If I had done my research, I could have saved myself the time I wasted reading Netherland by Joseph O’Neill. All the reviews that have raved about it go on and on about the lushness of the prose and the beauty of the blah blah blah. I don’t know what the blah blah is because I can’t bring myself to go back and read the reviews. What I do know is that had I paid closer attention I would have noticed that nobody mentioned the plot. Why is that? Because the book doesn’t have one. It’s a plotless meditation on loss, love, blah, post-9/11 New York, whatever, cricket, and some other stuff I don’t care about.
A lot of the reviews have compared O’Neill’s books to The Great Gatsby which leaves me stunned.

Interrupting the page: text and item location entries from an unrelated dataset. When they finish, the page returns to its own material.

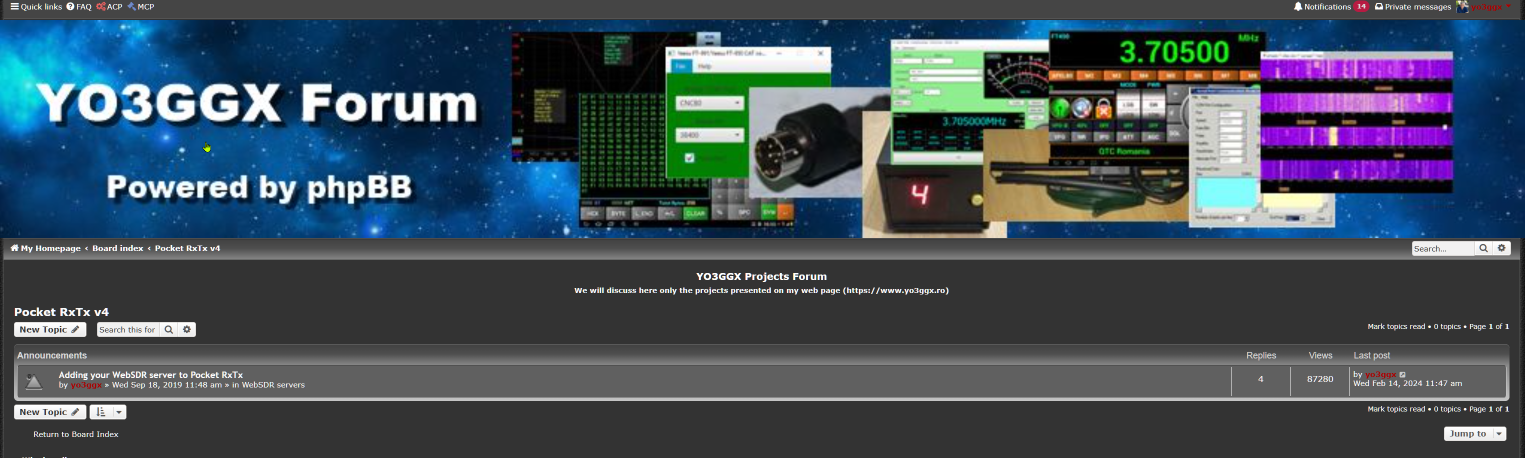Click the go-to-last-post icon
Screen dimensions: 1525x458
point(1403,374)
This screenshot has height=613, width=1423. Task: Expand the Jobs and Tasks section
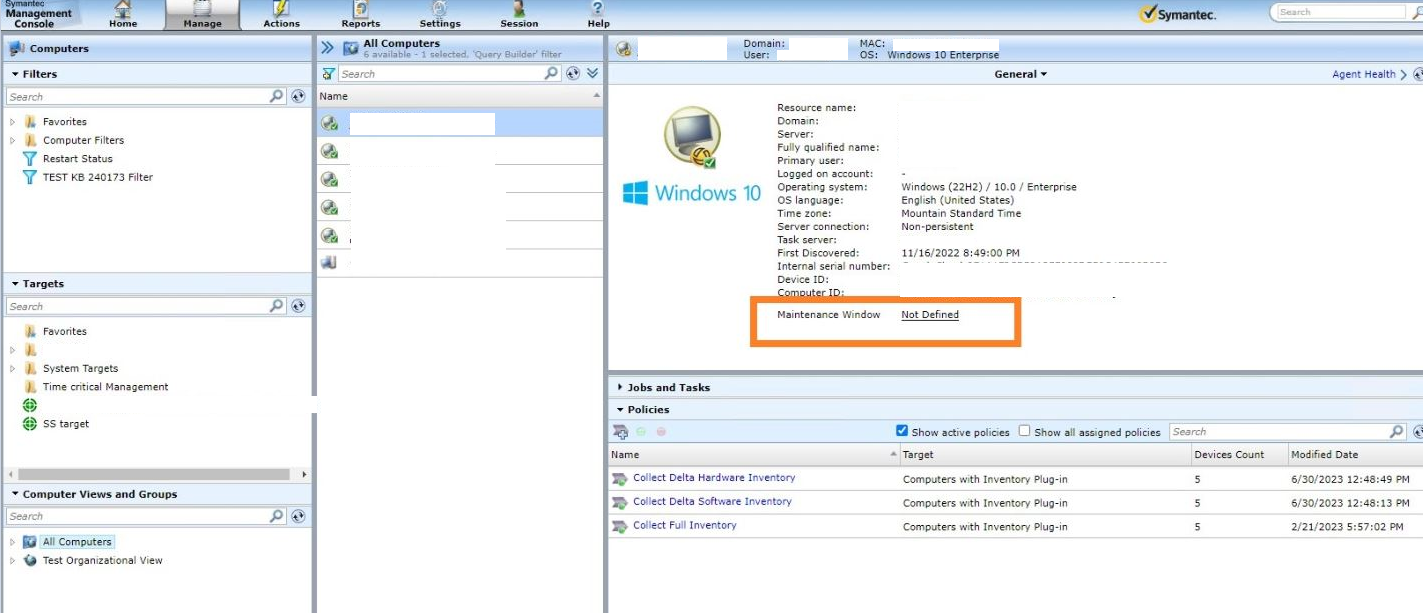pos(668,387)
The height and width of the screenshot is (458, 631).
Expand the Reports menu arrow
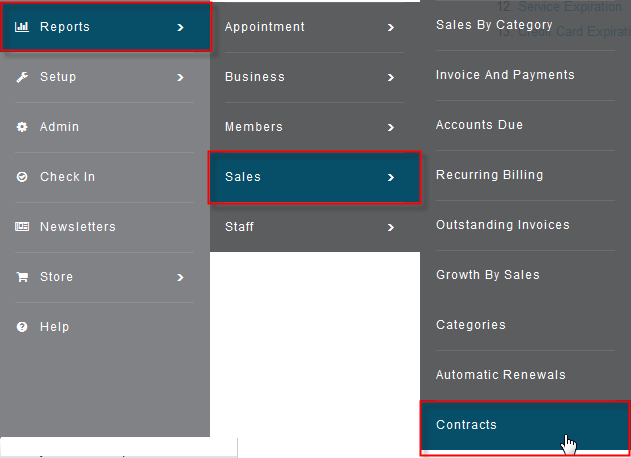(x=180, y=27)
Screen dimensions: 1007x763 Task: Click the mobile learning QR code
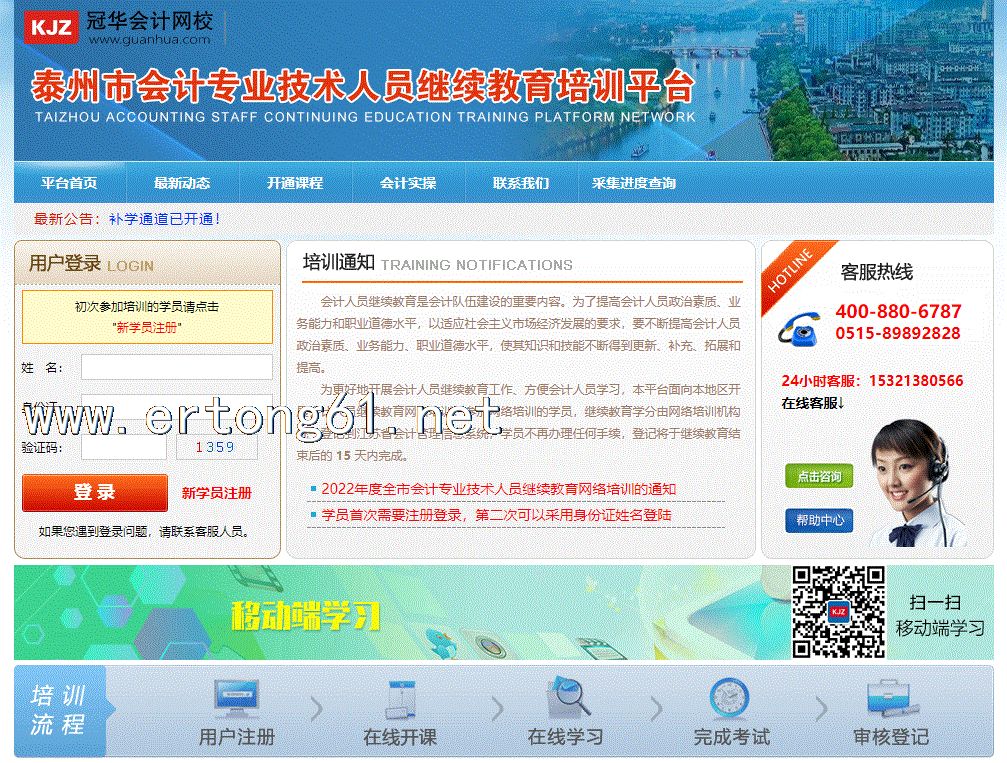pos(838,612)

Stuff happened in Gatsby. In fact a series of things happened and each of those things had something to do with the stuff that came after it, and in the parlance of the modern writer it had what we like to call a plot — a delicious, glorious, beautiful plot. A plot is that which keeps us turning pages, because we care to see what happens to the people we are reading about. Netherland was sorely lacking that and thus also lacking my affection.
Beautiful writing, which there is plenty of in O’Neill’s book, can only get you so far. As much as I hate to be this person, I need a plot in a novel. I’m willing to go without plot in short stories because I’m only giving up an hour of my time, but a novel needs to have more than pretty writing to keep me going.